= ПРИВЕДЁННЫЙ ТЕКСТ =
И.: - И в каком храме это произошло?

Прот. В.:- Я ходил по разным храмам Москвы. Их в то время было не так уж много – чуть больше сорока.

И.: - А до революции считалось «сорок сороков»!

Прот. В.:- Мы и этому были рады. Незакрытые храмы были в то время, как глоток воды живой, как отдушина со свежим воздухом. Один я, быть может, так и не решился бы переступить порог храма, но в то время Господь послал мне приятеля – Алексея Любимова (пианиста и клависиниста), вместе с которым мы стали посещать службы в разных московских церквах. Где-то просто слушали, где-то удавалось и попеть (конечно, в левом хоре). Впечатления были разные.

Так например, известный в церковных кругах хор Н.В.Матвеева, который я застал в храме «Всех скорбящих Радосте» на Ордынке, (правда, уже на излёте славы, в последние годы его жизни), совсем не впечатлил меня, обманув ожидания. Его пение показалось мне слишком «академичным», лишённым всякой «изюминки».

В других храмах пение зачастую было слишком однообразным или крикливым, или затянутым, лишённым всяких красок и нюансов.

Наконец, я нашёл храм, где пение заворожило меня: оно было живое, лишённое академической застылости и невыразительной однообразности, и – вместе с тем – было наполнено церковным духом.

И.: - Что же это был за храм?

Прот. В.:- Церковь «Знамения Пресвятой Богородицы» у Рижского вокзала. Регентом там был (кстати, так до сих пор и остался) замечательный музыкант, с детства певший в Елоховском соборе ещё под управлением знаменитого регента Виктора Степановича Комарова и перенявший от него традиции московской регентской школы, идущие ещё от синодального хора, Владимир Анатольевич Кондратьев. Это был человек, всей душой преданный церковному пению, у которого я научился тому, чего не могла мне дать консерватория. Он открыл передо мной дверь в этот прекрасный и запретный в то время мир клиросного пения. Он, наконец, дал возможность мне переписать многие духовные произведения, ставшие классикой церковной музыки, без которых не мыслим тот или иной праздник церковного года. В то время это дорогого стоило. Большинство регентов ревниво оберегали свои нотные собрания, боясь конкуренции. Ведь, не имея полного набора годового круга церковных песнопений, было затруднительно стать регентом правого хора, т.к. не в каждом храме были хоть какие-то ноты, разрозненные и растасканные прежними регентами, а вне храма этих нот вообще невозможно было достать. И я бесконечно благодарен Кондратьеву, что он по-дружески опекал меня, делился нотами, знанием устава и особенностей богослужения.

Сейчас я без улыбки не могу вспомнить, какое недоумение и беспомощность вызвал у меня вид партитуры гласовых распевов, не имеющих обозначения размера и тактовых черт. Когда подобные места встречались в классических партитурах (скажем, в «Libera me» из Реквиема Верди), нас учили (как я теперь понимаю – совершенно неправильно) разбивать неметрированную псалмодию на условные такты с несимметричным размером. Получалось неуклюже и механично. А тут мне открылся совсем другой подход: живой, гибкий, естественный, сохранённый для нас многовековой традицией церковного пения. И таких открытий было очень и очень много. Могу даже сказать, что когда я пошёл учиться в Московскую семинарию, то сложные задачи по уставному богослужению, которые зачастую на Литургике ставили в тупик многих сокурсников, не составляли для меня особого труда, т.к. благодаря В.А.Кондратьеву, я изучил большинство из них на практике клиросного пения.

= ИСХОДНЫЕ ДАННЫЕ =
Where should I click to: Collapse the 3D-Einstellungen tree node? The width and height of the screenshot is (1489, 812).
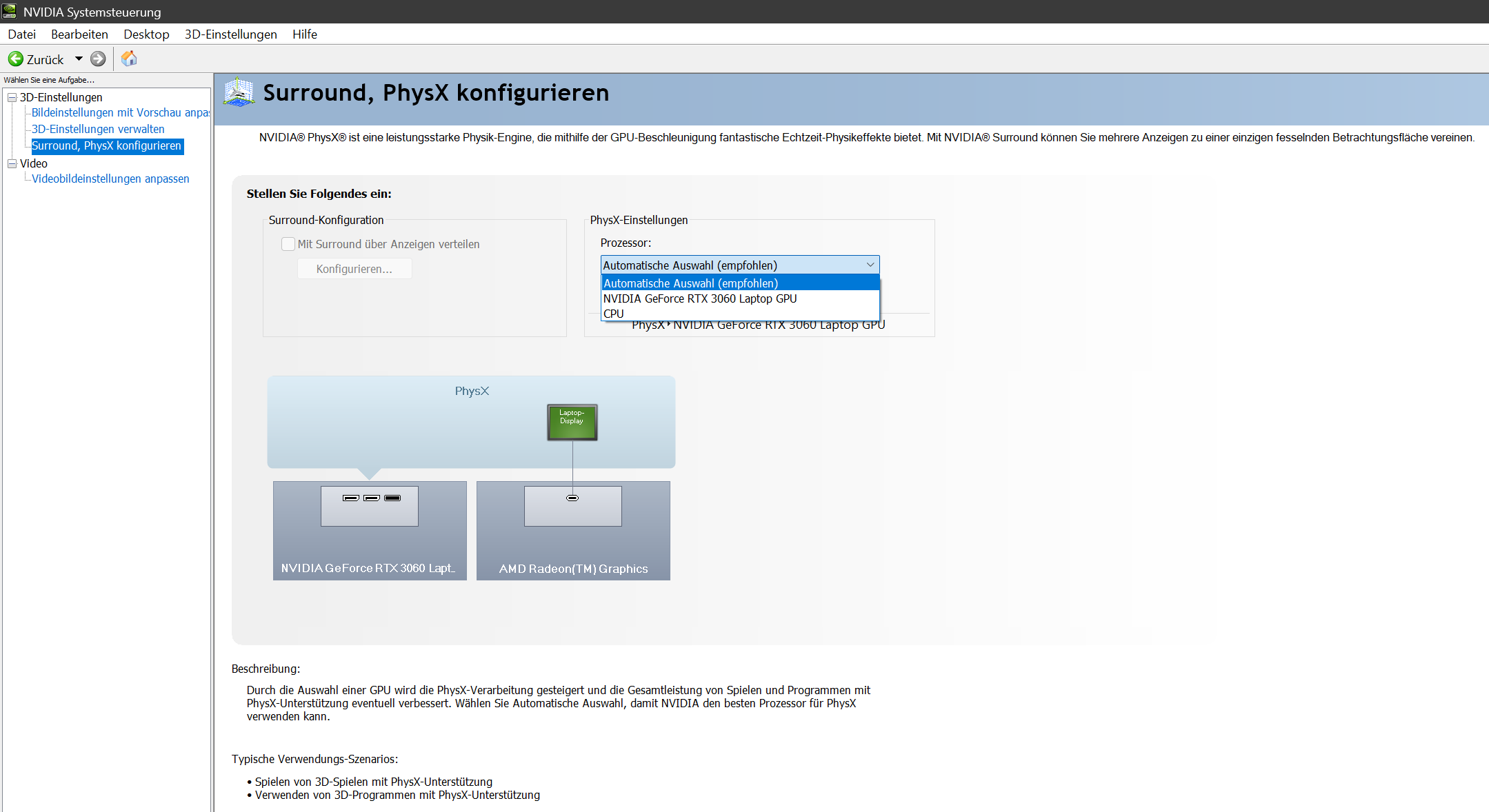pos(12,98)
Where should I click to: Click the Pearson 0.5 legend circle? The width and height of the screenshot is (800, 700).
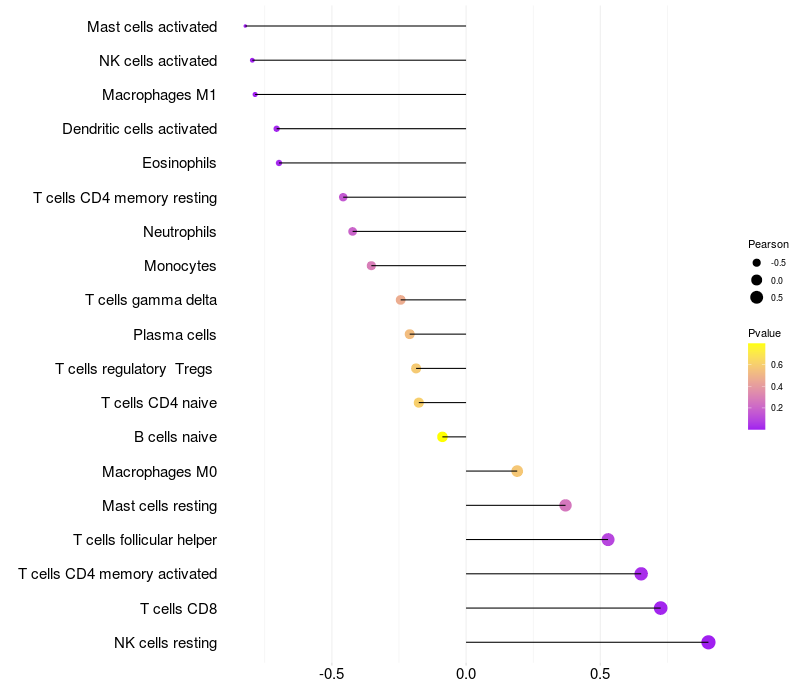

= ЗАДАЧИ =
• 1. Перепишите без изменений отрывок из интервью о церковном пении от «Наконец, я нашёл» до «был за храм?».
• 2. Кто, согласно интервью о церковном пении, был регентом в церкви «Знамения Пресвятой Богородицы» у Рижского вокзала?

= ОТВЕТЫ НИЖЕ =
• 1.
Наконец, я нашёл храм, где пение заворожило меня: оно было живое, лишённое академической застылости и невыразительной однообразности, и – вместе с тем – было наполнено церковным духом.

И.: - Что же это был за храм?

• 2. Владимир Анатольевич Кондратьев.